Необходимо заметить, что хотя Манн придал своему герою, как свои собственные черты, так и сходство с Малером, его Ашенбах не тождествен ни ему самому, ни великому композитору. Уж им-то “непристойная старость” в пятидесятилетнем возрасте никак не грозила, впрочем, как и многим другим талантливым представителям искусства. Подлинная старость, скажем, Гёте или того же Томаса Манна, переваливших за восьмой десяток, вовсе не была омрачена ни половой немощью, ни снижением их творческих возможностей. На взгляд врача, сексуальные и иные фобии героя фильма вполне подаются лечению.

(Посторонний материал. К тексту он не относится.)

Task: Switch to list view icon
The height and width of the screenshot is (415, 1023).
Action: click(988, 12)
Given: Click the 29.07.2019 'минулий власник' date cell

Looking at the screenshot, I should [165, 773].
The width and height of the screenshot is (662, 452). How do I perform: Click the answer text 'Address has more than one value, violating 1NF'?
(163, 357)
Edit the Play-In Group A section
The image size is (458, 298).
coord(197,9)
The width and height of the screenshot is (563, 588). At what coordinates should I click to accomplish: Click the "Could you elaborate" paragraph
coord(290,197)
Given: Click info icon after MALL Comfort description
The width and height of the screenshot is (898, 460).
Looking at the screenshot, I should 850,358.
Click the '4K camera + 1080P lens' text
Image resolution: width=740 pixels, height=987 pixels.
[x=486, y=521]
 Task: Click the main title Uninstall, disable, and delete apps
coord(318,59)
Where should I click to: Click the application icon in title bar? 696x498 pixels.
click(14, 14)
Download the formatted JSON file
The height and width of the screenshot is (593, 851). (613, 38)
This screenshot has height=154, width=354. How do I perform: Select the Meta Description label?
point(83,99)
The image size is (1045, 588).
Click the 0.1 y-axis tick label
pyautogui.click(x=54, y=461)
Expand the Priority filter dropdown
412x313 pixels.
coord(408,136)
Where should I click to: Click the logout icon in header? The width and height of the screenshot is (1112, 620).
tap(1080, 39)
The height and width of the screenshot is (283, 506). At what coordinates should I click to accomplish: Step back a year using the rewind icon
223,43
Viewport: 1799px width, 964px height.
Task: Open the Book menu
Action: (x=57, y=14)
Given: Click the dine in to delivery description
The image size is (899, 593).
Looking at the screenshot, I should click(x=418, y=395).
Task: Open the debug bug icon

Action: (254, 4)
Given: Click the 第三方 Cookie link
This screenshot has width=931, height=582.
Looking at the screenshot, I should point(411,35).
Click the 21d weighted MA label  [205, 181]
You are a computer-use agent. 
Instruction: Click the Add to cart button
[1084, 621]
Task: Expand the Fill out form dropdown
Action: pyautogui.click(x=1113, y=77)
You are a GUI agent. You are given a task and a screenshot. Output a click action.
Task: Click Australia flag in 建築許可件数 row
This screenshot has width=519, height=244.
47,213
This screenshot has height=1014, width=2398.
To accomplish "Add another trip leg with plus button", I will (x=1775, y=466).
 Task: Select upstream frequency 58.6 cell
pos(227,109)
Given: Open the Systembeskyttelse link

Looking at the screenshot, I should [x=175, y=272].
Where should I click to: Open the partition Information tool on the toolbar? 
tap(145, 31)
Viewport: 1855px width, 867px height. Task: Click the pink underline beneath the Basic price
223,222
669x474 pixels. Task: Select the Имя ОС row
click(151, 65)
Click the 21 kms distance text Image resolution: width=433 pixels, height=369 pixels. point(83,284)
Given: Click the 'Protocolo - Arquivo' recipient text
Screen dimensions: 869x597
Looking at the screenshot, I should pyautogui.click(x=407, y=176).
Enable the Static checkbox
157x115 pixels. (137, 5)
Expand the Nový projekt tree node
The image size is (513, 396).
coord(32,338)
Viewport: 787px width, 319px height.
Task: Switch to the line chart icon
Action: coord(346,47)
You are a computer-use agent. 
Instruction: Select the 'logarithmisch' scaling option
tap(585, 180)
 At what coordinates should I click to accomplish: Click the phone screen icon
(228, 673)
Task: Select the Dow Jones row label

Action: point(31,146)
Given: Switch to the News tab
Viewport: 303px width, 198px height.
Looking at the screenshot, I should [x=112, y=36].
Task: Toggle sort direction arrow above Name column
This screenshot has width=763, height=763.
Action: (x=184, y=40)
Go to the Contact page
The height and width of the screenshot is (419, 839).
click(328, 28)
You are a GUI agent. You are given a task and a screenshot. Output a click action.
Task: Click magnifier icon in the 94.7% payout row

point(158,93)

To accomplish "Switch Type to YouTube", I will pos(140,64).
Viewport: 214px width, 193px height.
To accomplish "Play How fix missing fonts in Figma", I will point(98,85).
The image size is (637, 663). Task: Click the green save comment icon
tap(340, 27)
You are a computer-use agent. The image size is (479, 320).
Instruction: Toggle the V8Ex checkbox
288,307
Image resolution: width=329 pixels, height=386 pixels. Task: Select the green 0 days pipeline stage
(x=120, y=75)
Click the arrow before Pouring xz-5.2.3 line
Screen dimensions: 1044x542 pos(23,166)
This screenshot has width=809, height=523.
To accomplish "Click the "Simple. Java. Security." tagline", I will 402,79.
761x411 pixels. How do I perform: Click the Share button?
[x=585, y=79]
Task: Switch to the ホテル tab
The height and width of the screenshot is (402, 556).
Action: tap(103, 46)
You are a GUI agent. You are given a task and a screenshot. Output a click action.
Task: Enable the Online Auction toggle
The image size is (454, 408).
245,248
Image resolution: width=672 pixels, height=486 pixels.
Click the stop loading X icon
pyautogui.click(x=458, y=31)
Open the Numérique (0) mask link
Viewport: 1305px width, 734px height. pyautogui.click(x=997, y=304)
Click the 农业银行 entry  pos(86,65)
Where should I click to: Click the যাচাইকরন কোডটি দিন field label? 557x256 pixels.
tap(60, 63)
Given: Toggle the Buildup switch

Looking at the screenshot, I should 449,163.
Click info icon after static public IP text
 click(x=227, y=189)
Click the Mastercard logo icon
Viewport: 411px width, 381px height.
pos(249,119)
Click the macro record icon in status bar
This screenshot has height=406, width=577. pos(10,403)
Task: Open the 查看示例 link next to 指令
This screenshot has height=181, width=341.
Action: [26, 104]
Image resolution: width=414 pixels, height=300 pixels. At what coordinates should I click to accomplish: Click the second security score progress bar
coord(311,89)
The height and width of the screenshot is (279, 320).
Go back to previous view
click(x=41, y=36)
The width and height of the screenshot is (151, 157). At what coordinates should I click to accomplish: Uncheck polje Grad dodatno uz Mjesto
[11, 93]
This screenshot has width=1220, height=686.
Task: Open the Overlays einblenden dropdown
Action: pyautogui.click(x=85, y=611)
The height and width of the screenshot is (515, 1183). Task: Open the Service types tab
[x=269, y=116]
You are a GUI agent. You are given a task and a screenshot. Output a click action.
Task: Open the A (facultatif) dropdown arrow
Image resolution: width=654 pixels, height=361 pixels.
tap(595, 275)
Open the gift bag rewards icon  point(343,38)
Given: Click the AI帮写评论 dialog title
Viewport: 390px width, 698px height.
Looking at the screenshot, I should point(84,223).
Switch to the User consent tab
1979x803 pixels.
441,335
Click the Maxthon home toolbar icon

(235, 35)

Что же касается смерти Ашенбаха, то, похоже, она показалась необоснованной и самому Висконти. Режиссёр заворожён загадкой его гибели, но вынужден отправить его на тот свет, будучи связанным сюжетом и названием экранизируемой им новеллы. И потому Висконти припас для зрителя своё собственное видение смерти своего героя, которое явно выходит за рамки творческого замысла писателя.
Раз уж так нужно и без неё не обойтись, режиссёр делает его гибель особенно печальной и драматичной. С экрана она воспринимается гораздо острее, чем при чтении новеллы. И хотя страдальческое лицо умирающего марают подтёки с волос, подчернённых искусителем-цирюльником; хотя подкрашенные губы, нарумяненные щёки, щегольской цветок в петлице и дорогие перстни на руках выглядят в сцене смерти неуместно, всё это не воспринимается как нечто оскорбительное и недостойное. Перед лицом трагедии, развёртывающейся на экране, бытовые мелочи теряют всякое значение; из смешных и унизительных они становятся трогательными, приобретают особо скорбное значение.
Сцена смерти в фильме Висконти – шедевр мирового кинематографа. Опустел пляж, вначале фильма переполненный отдыхающими. Теперь здесь лишь пара детей, играющих в песке, несколько грустных и серьёзных русских, сам Ашенбах и Тадзио. Три женщины поют русскую песню о крестьянском сыне и беде, пришедшей в его семью. Мужчина в вышитой славянской рубахе слушает их. Вскоре женское пение сменяется грустной музыкой Пятой симфонии Малера.
Тадзио, обиженный другом, уходит вдаль, его грациозная фигурка виднеется на фоне моря, сливающегося с небом. Умирающий композитор восхищённым и горестным взглядом провожает своего любимого, навсегда прощаясь с недоступной для него юношеской красотой Прекрасного Принца. Выражение смертной муки самым парадоксальным образом сменяется выражением счастья. Если прежний Ашенбах плёлся за предметом своей любви по улицам Венеции, презирая самого себя, то в последний миг жизни он мысленно следует за Тадзио, не ведая ни стыда, ни сомнений. Ведь в его глазах юноша превратился в бога Гермеса, уводящего его, Ашенбаха, из этого мира в вечность.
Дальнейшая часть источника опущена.